Et à refaire, ces services interminables en unités Covid ? "Pas du tout", tranche immédiatement Amine. "C’est chaud ! Heureusement, je n’étais pas marié, je n’avais pas d’enfants. D’autres collègues parents ont fini par démissionner. D’autres sont tombés malades ou sont morts du Covid. Moi, j’ai la chance d’être toujours vivant."

J’essaie encore de comprendre pourquoi ils m’ont fait cela

Un an après son expulsion, Amine n’a plus eu aucun contact avec ses anciens colocs. "Personne, pas même le propriétaire. Aujourd’hui, j’essaie toujours de comprendre pourquoi ils m’ont fait cela. Ce n’est pas parce que je travaillais dans une unité Covid que j’allais ramener le coronavirus à la maison. La preuve, je subissais des tests PCR chaque semaine. Je n’ai jamais été positif. J’ai toujours été prudent. Aujourd’hui, je suis vacciné, j’ai eu mes deux doses. Il n’y a aucune crainte."

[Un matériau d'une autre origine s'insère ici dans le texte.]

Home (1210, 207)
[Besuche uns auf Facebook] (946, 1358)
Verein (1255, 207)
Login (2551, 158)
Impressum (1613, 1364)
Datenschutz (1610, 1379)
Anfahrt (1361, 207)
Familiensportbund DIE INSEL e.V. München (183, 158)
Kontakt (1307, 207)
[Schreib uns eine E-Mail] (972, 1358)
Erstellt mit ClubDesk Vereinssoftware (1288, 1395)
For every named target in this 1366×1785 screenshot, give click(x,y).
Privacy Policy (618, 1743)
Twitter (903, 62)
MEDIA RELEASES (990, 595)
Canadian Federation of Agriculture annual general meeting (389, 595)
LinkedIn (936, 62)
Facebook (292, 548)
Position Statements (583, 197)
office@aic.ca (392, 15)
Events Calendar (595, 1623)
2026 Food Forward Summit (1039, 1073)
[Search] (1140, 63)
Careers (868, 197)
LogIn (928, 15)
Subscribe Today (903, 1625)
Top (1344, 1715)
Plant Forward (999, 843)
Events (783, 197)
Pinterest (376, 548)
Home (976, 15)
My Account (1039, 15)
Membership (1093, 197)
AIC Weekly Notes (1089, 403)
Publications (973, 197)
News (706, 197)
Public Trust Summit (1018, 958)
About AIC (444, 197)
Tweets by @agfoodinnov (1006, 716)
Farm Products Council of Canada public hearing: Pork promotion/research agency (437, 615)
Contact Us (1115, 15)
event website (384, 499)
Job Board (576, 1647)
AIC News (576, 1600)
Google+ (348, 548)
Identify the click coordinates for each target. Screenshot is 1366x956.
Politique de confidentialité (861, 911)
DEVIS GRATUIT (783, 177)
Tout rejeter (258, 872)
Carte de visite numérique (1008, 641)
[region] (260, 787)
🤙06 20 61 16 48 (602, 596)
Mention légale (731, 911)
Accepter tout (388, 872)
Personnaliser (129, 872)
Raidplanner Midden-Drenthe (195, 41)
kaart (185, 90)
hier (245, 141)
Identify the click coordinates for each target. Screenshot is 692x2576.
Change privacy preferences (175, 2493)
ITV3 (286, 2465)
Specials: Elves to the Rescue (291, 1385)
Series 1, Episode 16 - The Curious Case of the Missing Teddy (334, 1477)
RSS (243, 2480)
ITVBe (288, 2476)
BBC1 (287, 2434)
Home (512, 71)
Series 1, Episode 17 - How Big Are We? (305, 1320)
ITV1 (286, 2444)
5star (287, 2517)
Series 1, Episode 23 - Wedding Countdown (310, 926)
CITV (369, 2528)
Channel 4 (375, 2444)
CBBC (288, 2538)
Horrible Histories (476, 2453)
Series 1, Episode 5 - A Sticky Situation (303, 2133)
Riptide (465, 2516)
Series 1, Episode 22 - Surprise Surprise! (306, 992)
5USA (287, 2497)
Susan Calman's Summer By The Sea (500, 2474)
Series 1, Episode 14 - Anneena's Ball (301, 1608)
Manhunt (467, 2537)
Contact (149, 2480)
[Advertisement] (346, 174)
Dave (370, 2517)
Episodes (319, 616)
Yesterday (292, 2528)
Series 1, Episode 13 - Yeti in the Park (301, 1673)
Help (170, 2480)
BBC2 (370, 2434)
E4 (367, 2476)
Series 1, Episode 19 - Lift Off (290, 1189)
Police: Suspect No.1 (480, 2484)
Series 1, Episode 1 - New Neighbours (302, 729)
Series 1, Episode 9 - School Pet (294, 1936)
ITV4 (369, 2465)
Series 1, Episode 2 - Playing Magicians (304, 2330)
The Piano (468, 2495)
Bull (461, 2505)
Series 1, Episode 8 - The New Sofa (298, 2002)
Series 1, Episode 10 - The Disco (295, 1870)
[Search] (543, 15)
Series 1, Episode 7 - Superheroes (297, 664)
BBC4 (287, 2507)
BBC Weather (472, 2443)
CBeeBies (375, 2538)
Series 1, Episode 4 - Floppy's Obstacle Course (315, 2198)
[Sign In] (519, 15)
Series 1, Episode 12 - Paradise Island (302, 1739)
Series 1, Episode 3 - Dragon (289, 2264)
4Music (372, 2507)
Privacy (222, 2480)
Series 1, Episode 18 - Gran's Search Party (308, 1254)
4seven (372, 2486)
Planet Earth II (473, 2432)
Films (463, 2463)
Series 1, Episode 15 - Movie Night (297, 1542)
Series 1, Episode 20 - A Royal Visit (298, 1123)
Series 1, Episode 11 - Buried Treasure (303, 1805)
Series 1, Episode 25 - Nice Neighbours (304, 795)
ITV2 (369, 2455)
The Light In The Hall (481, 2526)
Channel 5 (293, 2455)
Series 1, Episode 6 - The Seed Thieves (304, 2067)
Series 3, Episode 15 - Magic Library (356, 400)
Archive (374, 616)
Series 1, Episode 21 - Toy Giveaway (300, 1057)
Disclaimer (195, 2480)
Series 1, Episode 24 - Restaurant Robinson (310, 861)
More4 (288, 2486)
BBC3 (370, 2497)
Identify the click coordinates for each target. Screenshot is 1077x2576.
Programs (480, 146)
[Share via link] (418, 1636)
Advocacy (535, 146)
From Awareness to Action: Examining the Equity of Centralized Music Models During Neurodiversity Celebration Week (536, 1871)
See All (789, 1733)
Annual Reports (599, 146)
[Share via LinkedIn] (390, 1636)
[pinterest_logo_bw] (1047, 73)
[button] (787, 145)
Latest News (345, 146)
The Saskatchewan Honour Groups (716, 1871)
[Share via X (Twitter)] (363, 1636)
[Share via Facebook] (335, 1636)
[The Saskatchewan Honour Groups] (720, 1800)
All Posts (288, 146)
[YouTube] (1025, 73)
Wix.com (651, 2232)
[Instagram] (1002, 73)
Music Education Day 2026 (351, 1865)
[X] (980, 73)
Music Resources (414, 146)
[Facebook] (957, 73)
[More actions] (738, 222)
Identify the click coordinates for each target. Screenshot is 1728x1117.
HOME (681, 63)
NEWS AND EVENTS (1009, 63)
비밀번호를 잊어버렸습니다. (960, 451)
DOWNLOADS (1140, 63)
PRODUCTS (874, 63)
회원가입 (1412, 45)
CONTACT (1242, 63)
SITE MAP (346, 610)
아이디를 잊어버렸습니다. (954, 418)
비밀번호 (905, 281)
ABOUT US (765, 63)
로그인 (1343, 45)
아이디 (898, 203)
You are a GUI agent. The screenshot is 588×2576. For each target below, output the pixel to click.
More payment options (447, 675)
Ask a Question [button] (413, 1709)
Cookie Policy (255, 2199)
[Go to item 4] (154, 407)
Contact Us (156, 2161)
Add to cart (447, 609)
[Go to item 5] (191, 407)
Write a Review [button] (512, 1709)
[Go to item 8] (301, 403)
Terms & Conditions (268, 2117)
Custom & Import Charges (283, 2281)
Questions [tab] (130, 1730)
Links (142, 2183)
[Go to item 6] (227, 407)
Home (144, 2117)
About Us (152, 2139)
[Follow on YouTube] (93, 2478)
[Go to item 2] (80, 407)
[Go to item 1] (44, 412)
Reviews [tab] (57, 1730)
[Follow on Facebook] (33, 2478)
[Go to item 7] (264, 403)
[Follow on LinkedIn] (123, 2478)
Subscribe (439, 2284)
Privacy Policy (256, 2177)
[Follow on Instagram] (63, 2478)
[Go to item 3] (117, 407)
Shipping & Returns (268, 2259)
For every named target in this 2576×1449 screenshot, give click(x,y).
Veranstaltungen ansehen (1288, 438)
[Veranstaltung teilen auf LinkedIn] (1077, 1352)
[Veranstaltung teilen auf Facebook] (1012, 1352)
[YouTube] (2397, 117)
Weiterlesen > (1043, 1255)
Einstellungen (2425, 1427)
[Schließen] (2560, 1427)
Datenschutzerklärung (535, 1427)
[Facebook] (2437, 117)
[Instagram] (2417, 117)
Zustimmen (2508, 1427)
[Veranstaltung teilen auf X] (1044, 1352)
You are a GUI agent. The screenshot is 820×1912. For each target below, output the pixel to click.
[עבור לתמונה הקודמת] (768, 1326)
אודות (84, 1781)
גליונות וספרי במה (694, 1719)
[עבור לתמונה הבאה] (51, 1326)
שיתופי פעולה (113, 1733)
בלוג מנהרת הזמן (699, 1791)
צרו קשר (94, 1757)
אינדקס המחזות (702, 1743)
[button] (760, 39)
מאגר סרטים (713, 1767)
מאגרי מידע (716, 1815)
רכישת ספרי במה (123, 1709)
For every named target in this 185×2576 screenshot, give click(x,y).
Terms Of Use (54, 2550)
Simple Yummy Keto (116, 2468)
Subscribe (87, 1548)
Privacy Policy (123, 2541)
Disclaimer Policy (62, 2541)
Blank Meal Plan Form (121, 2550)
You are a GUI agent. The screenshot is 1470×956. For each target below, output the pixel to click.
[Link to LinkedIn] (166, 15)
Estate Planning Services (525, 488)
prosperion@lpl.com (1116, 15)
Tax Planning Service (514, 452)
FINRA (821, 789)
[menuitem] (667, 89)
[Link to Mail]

La maman d’Amine, bientôt pensionnée, travaille également dans le secteur médical. "Elle a été choquée par ce qui m’était arrivé. Elle n’a jamais subi cela." Le soutien des proches, le soutien aussi du monde politique. A l’époque, des partis demandent de sanctionner les messages hostiles aux soignants. "De la communication" pour Amine qui a déjà porté plainte après avoir été agressé.

Amine constate également une certaine distance de la population avec le coronavirus. Le relâchement par rapport aux mesures sanitaires est bien là, selon lui. "Je le vois dans les transports en commun, où on ne porte plus le masque, où il n’y a plus de distance, quand je discute avec certaines personnes. Je suis obligé de leur dire : le jour où tu viendras en soins intensifs et tu devras intuber des personnes, tu comprendras c’est quoi le Covid."